Impaired endothelium-dependent relaxation of human hepatic arteries after preservation with the University of Wisconsin solution.

Abstract

To evaluate the effect of University of Wisconsin solution on endothelium-dependent relaxation and contraction of human hepatic arteries in vitro. Human hepatic arteries were harvested from 24 patients with hepatocellular carcinoma who had undergone hepatectomy. A tertiary care center. Human hepatic arteries (n = 6 in each group) were harvested during resection for hepatocellular carcinoma. The arteries in group 1 (i.e., the control group) were immediately studied without preservation. The arteries in group 2 were preserved in cold (4 degrees C) physiological solution for 1 hour, while the arteries in groups 3 and 4 were preserved in University of Wisconsin solution for 1 and 16 hours, respectively. Segments of control and preserved hepatic arteries with or without endothelium were then suspended in organ chambers to measure the isometric force.

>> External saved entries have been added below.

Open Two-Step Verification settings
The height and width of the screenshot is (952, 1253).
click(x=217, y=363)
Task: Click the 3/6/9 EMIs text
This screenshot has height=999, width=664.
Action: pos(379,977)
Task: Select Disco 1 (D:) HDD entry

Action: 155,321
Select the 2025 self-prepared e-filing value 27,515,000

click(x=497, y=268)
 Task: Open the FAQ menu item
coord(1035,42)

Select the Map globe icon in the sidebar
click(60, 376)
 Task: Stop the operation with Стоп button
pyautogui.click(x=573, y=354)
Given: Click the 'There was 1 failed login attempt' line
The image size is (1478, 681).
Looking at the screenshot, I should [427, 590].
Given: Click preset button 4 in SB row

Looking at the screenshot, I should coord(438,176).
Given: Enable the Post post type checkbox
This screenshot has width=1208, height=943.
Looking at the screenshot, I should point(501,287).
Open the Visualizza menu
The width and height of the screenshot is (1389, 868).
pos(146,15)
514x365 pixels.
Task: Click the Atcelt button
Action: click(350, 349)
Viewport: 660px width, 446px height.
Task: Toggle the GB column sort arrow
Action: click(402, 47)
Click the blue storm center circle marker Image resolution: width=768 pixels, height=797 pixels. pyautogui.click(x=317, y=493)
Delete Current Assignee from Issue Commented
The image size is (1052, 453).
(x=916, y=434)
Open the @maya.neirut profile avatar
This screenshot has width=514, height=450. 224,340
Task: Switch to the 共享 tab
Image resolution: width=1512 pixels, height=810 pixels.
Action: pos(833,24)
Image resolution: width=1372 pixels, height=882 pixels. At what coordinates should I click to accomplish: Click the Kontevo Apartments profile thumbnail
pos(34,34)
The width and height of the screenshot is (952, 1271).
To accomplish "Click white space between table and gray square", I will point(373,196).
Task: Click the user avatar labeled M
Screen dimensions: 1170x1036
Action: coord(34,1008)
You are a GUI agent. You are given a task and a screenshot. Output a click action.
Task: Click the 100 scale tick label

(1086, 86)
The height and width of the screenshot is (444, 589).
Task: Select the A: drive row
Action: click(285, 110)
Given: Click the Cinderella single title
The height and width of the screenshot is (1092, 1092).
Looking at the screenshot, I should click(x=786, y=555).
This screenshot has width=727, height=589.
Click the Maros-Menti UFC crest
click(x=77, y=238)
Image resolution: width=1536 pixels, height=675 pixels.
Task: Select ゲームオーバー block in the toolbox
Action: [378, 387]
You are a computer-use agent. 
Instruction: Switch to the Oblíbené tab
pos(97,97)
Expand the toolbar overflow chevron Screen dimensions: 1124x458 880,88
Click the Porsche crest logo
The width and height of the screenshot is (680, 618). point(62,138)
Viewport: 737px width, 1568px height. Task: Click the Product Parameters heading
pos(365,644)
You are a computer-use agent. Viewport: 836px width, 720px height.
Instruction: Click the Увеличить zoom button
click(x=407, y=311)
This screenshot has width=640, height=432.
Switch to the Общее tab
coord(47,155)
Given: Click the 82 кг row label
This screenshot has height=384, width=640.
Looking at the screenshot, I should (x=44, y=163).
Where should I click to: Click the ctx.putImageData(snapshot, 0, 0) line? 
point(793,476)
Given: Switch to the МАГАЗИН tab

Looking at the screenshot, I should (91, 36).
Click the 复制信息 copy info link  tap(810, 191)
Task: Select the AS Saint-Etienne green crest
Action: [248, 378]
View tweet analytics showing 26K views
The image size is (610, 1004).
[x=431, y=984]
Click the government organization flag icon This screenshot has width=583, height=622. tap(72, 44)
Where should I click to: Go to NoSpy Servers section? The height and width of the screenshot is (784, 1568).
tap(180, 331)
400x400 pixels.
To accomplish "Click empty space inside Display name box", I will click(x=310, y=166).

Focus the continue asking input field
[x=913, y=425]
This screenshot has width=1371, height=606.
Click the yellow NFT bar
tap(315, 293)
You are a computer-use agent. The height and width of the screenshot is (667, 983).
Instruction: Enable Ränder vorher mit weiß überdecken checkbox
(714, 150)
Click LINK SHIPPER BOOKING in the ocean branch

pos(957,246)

The relaxation of segments of the hepatic arteries with endothelium in response to acetylcholine and adenosine diphosphate was significantly (P < .05) greater than that of segments without endothelium. The maximal relaxation of hepatic arterial segments with endothelium in groups 3 and 4 in response to acetylcholine was notably different from that of segments in groups 1 and 2. The maximal relaxation of hepatic arterial segments with endothelium in groups 3 and 4 in response to adenosine diphosphate was notably different from that of segments in groups 1 and 2. Perfusate hypoxia (mean +/- SD PO2, 30 +/- 5 mm Hg) caused the endothelium-dependent contraction of the arteries (the median initial tension in groups 1, 2, 3, and 4 was 251%, 233%, 276%, and 260%, respectively; P > .05). The endothelium-dependent relaxation of human hepatic arteries in response to acetylcholine and adenosine diphosphate was notably attenuated by University of Wisconsin solution. The impaired endothelium-dependent relaxation by University of Wisconsin solution and the prominent endothelium-dependent contraction of human hepatic arteries would favor vasospasm and thrombosis after hepatic transplantation.